Textauszug -
····················
Fünfzehn Jahre später sitzen wir gemeinsam im Haus in Regenhütte. Frau und Kind sind draußen unterwegs, wo sonst. Auch der kleine Levi will doch ein richtiger Waidler werden. Und Ollis Frau kennt sowieso jeder im Dorf, nicht erst seitdem sie den Südafrikaner geheiratet hat. Sie hat schon ihr ganzes Leben hier verbracht. Doch weggehen wäre auch ohne die Familie keine Option. Der Wald, das Leben auf keineswegs so flachen Bergen und alles drum herum haben nun sein Leben fest im Griff. Das was er dereinst für sich selbst an Ausrüstung organisieren musste, ohne großen Verband und Sponsor im Rücken, macht er nun für andere. Wie sagt man unter Langläufern im Bayerischen Wald? “Geh zum Olli, der hat das gute Zeug”. Gemeint sind natürlich Ski, Stöcke, Klamotten, Wachs. Als Vertriebler für die besonderen Marken, die nicht im großen Stil mit eigenen Teams bei den Sportgeschäften aufschlagen, ist er ganz in seinem Element. Aus genau diesem Grund ist er immer noch viel unterwegs, was der einzige Grund ist ihn davon abzuhalten noch öfter auf den Loipen rund um den Großen Arber unterwegs zu sein. Zum Testen, Vorführen oder einfach nur für die eigene Fitness sind die Loipen hier oben einfach ideal.
····················
Beigefügtes Material -
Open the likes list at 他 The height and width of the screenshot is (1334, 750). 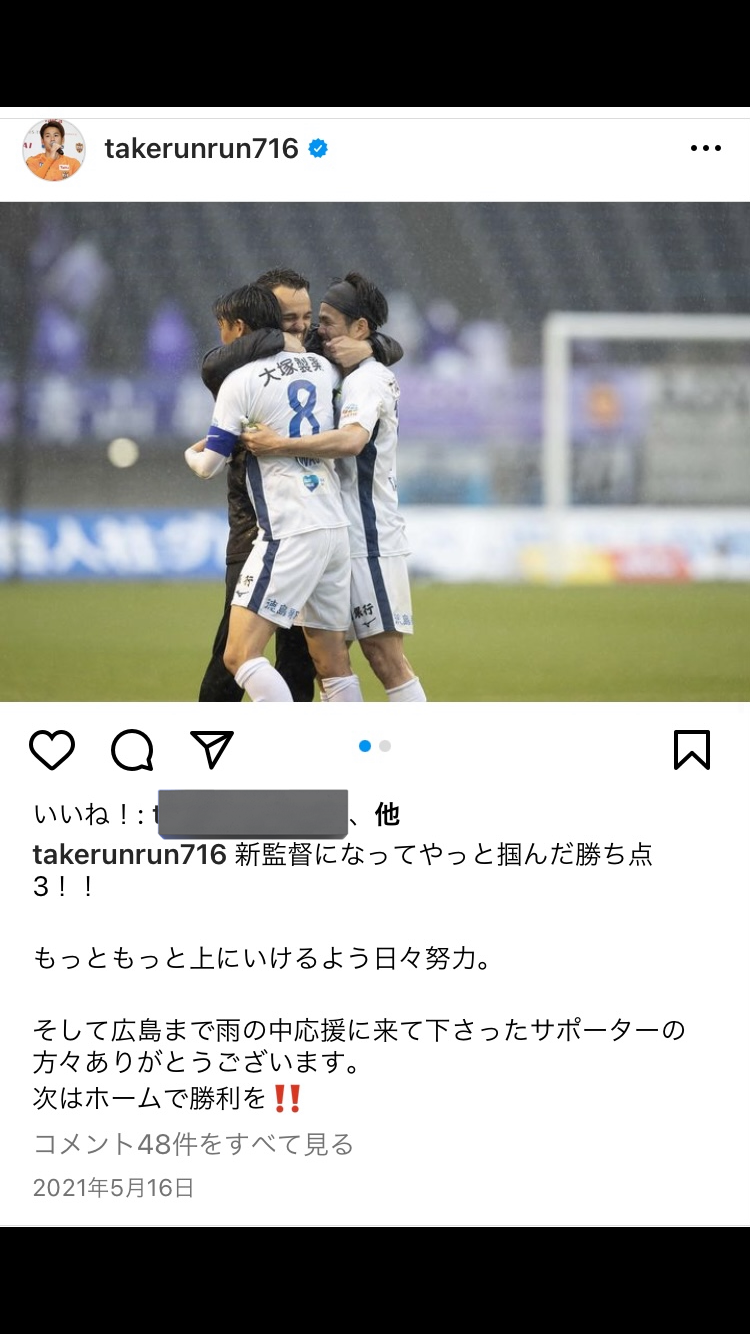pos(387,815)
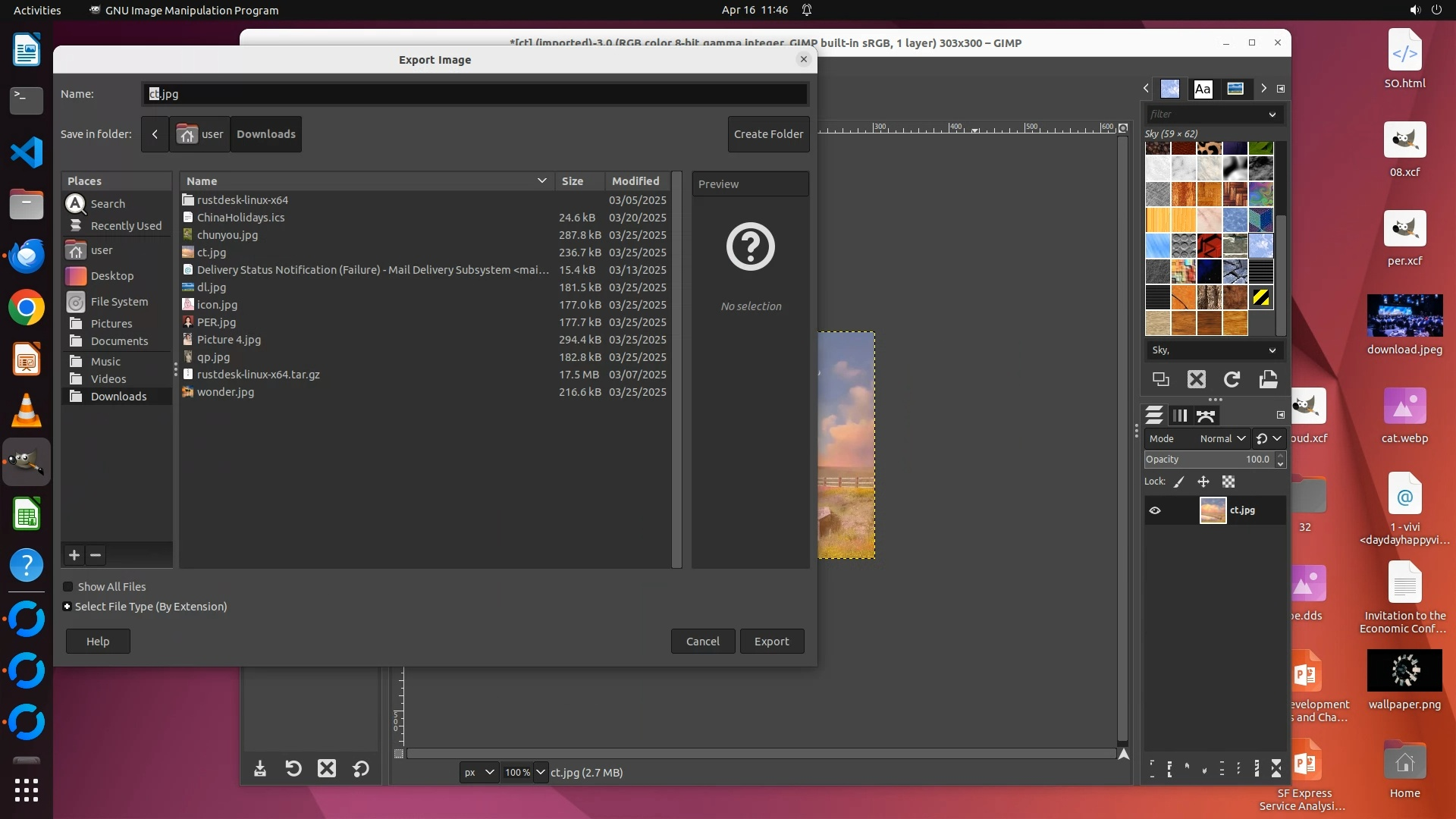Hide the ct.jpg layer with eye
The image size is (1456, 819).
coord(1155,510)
····················
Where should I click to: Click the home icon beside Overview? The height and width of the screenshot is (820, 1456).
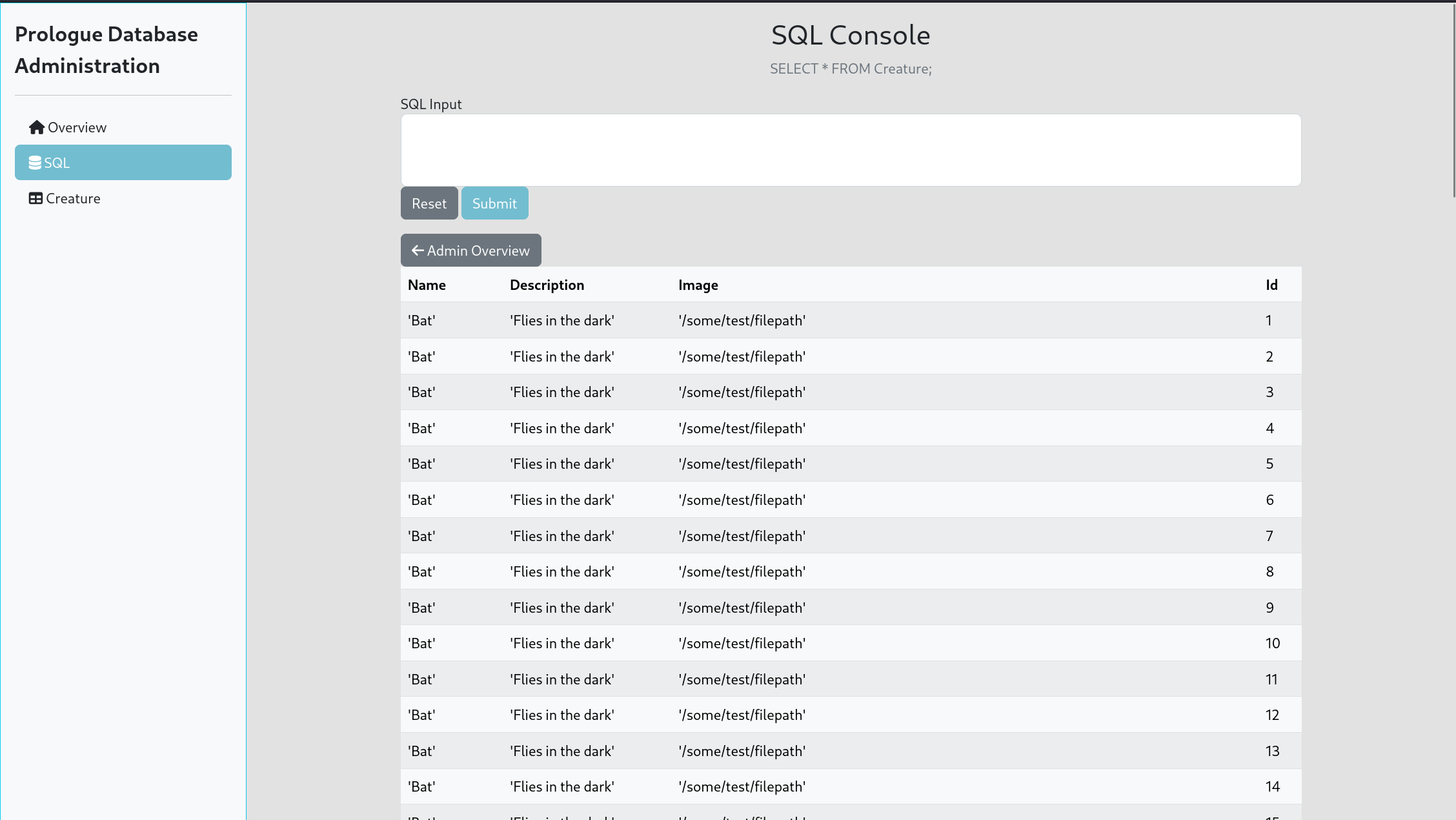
····················
Aufgabe - Übertrage den Satz „Doch weggehen wäre auch ohne die Familie keine Option.“ aus dem Textauszug über Olli ins Englische. Die Datensätze sind eigenständiges Material, das nicht zum Textauszug gehört.

Lösung - But leaving wouldn't be an option even without the family.